▶ **WHAT THE EXERCISE ASKS**: Using the data below, return every line that holds the word "agent".

▶ **INFORMATION SHOWN**:
• • • • • • •

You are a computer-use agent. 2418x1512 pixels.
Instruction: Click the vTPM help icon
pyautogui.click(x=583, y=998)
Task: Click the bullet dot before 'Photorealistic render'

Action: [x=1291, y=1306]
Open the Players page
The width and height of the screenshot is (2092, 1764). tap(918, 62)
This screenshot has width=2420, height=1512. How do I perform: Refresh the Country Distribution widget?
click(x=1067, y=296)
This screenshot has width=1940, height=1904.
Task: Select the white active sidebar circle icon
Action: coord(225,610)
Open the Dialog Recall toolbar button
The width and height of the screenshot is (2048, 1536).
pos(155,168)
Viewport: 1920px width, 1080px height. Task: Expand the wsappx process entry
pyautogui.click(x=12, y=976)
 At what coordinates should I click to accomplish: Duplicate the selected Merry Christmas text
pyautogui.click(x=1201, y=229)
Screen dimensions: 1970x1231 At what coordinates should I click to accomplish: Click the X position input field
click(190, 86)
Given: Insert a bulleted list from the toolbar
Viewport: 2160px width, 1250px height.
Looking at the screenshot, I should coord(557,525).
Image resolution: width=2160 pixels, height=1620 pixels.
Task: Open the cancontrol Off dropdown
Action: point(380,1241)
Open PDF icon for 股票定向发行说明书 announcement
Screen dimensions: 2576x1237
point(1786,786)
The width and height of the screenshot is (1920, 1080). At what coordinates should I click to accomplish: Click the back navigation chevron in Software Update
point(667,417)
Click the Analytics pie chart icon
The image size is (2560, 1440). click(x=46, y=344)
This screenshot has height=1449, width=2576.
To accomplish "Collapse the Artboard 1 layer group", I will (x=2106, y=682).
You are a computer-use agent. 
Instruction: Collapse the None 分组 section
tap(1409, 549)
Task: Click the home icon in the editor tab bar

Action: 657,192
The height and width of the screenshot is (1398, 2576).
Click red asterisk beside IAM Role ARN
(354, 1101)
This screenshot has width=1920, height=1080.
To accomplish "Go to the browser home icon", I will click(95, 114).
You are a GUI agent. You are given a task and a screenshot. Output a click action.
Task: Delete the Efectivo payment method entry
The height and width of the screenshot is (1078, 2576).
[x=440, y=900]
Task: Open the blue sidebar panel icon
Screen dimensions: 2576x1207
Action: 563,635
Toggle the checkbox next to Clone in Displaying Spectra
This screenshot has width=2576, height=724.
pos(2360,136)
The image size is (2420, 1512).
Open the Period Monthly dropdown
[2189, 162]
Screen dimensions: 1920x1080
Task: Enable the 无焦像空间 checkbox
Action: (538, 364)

• • • • • • •

▶ **SOLVED PROBLEM**:
You are a computer-use agent. 2418x1512 pixels.
You are a computer-use agent. 
You are a GUI agent. You are given a task and a screenshot. Output a click action.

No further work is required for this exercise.